### READING TEXT
The 15-floor, 600-bed hospital has put 32 patient beds on the 13th level, and construction is under way to place 16 intensive care beds on the floor, which was formerly off-limits to patients, according to a hospital spokeswoman.
“Due to superstitions, previous building designers didn’t use the 13th floor for patient care, but nowutility trumps that,” hospital spokeswoman Lauren Hamitt said. “We desperately need room for beds.”
Hamitt said there is a citywide shortage of hospital beds, and space for beds was scarce enough that hospital management moved patients on the 13th floor. The beds join the Cardiovascular Research Institute, which also calls the 13th floor home.
With patients now being treated on the 13th floor, building officials discussed whether to rename it to appease those who might be concerned by the unlucky number, but they decided to stick with 13 because of a lack of “compelling evidence” to support the superstition, Hamitt said.
######
--- WHAT YOU WILL DO ---
1 – Answer these questions using the article about the hospital's 13th floor.
(a) How many patient beds has the hospital placed on the 13th level?
(b) Which institute also has its home on the 13th floor?
(c) What reason did building officials give for keeping the number 13?
2 – Copy the part of the 13th-floor hospital article between "With patients now" and "superstition, Hamitt said.", inclusive.
3 – Extend the news piece on the hospital's 13th floor, picking up after its final sentence.
### DATA UNDER STUDY
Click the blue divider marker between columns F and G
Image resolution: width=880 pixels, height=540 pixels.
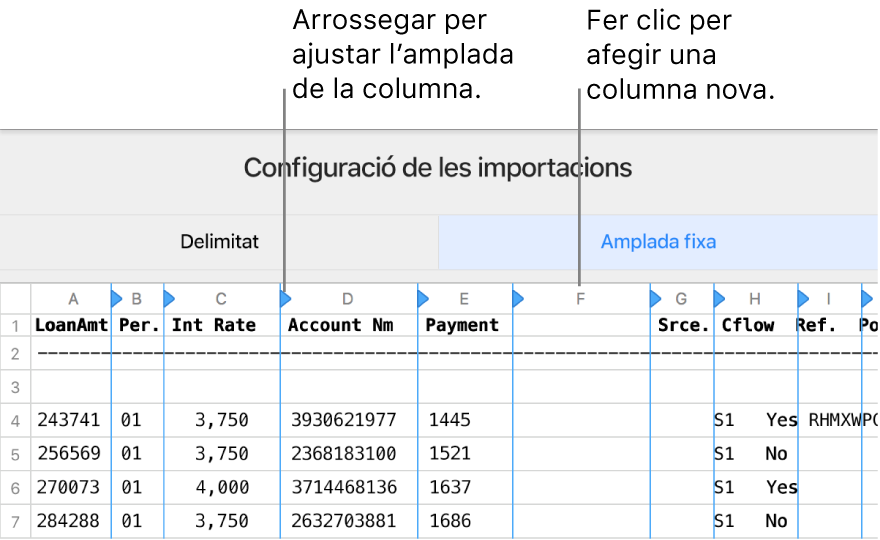coord(655,297)

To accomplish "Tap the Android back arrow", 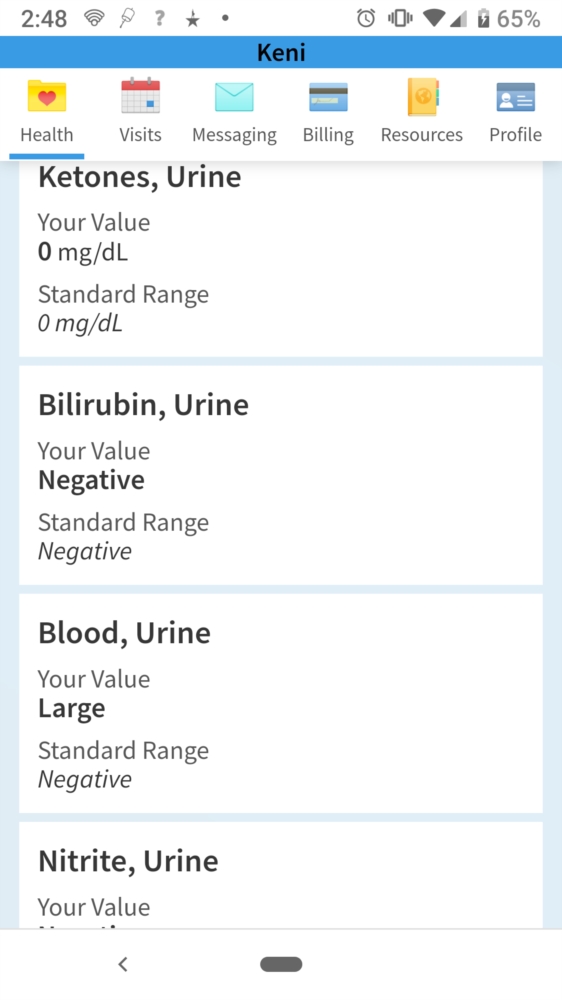I will tap(123, 964).
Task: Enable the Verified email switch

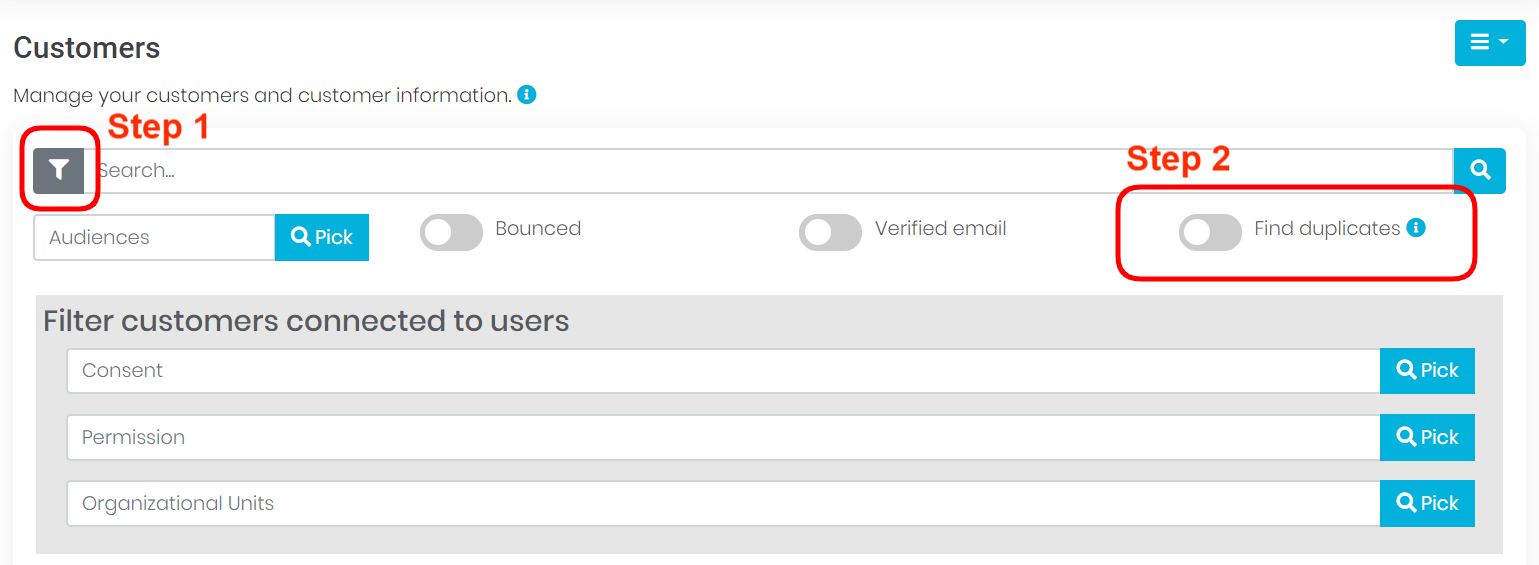Action: pos(830,233)
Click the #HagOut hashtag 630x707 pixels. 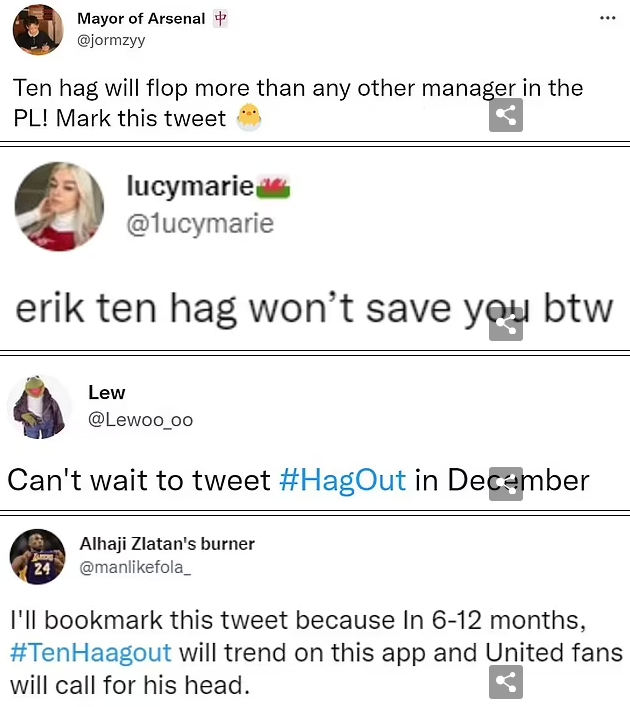342,480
######
--- RESPONSES FOR EACH TASK ---
1 –
(a) 32 patient beds.
(b) The Cardiovascular Research Institute.
(c) There was a lack of "compelling evidence" to support the superstition.

2 –
With patients now being treated on the 13th floor, building officials discussed whether to rename it to appease those who might be concerned by the unlucky number, but they decided to stick with 13 because of a lack of “compelling evidence” to support the superstition, Hamitt said.

3 –
Traditionally, the number 13 was seen as lucky in pagan cultures, and it still is in certain areas of the world, according to Jack Fertig, an astrologer in The City since 1977. He called the number a “powerful and dynamic” number for a variety of reasons, including the fact that there are 13 lunar months in a year.
But with the rise of the Roman Catholic Church, the formerly lucky 13 was caricatured as an unlucky number with correlations to Jesus Christ and his 12 apostles, one of whom, Judas, turned on him,Fertig said.
San Franciscans do not have to look further than a road map to find other evidence of superstitions around the number 13, Fertig said. If you count the avenues toward Ocean Beach, there is no 13th Avenue. In its place is Funston Avenue.